# Scaneremfehlung Erfahrung Scannersoftware



## protuner (31. Januar 2003)

hi

ich war ebend einmal in der gallery und habe lust selber ein paar bilder (papierabzug) zu präsentieren. leider macht mein alter scanner arge probleme und versaut so ziemlich alles was man versauen kann.

ich bin daher auf der suche nach einem neuen gerät (gerne A3 + dia)und wollte mal meinungen von leuten einsammeln die täglich damit zu tun haben. preis spielt keine rolle, ich will qualität haben.
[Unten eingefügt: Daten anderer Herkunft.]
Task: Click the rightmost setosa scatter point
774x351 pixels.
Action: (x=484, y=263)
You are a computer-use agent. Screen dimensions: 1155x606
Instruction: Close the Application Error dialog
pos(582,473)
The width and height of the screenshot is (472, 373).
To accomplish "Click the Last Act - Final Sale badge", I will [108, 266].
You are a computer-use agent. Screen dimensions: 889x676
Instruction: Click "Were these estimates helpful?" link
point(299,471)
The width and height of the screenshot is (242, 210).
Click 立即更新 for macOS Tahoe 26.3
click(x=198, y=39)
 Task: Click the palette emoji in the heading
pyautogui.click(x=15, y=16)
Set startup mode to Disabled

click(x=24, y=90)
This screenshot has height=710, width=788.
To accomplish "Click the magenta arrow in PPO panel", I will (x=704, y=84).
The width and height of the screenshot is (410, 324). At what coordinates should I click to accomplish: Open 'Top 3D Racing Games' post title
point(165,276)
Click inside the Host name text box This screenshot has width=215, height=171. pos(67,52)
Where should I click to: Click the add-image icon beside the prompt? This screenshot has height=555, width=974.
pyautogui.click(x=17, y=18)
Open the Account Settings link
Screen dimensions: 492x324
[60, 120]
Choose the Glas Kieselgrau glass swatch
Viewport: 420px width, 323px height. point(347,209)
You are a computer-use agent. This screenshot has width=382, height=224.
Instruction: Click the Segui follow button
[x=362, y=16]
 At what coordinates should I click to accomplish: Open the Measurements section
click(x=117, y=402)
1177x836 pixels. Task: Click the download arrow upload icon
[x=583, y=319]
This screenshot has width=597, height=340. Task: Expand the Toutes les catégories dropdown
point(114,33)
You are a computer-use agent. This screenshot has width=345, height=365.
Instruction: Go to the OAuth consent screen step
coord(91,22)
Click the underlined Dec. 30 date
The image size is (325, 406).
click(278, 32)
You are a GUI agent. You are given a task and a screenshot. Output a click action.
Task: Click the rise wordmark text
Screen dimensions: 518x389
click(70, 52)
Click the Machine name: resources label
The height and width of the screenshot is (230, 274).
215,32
zudem interessiert mich das thema scannsoftware. ist es nötig sich profesionelle software zu kaufen, wenn ja warum.


----------



## Martin Schaefer (2. Februar 2003)

Diascanner:

Nikon LS-8000 (Kann auch Mittelformat) - Besser sind nur Trommelscanner
Nikon LS-4000 (Das Maß aller Dinge bei Kleinbild-Scans) - Besser sind nur Trommelscanner
Nikon LS-2000 (Vorgänger vom LS-4000)

Flachbettscanner mit Diaoption:

Epson Perfection 3200 (was Besseres wirst du erst für einen vielfach höheren Preis finden)
Epson Perfection 2450 Photo

Wenn Geld keine Rolle spielt, dann hol dir den Nikon LS-4000 plus den Nikon SF-200 (autom. Diazufuhr) plus den Nikon SA-30 (Filmrollenadapter) und für Mittelformat-Scans den Nikon LS-8000. Dann noch den Epson Perfection 3200 als Flachbett A4.
Neupreis zusammen: *7.015 Euro*

Im Format DIN A3 kenne ich jetzt aus dem Stand keine Semiprofi-Geräte, die ich empfehlen könnte. Wenns ein Profiteil sein MUSS, dann sag Bescheid.

Scansoftware:

Lasersoft SilverFast
Bei der o.g. Scannerkombination ist diese Software für jeden dieser 3 Scanner bereits enthalten.

Gruß
lightbox


----------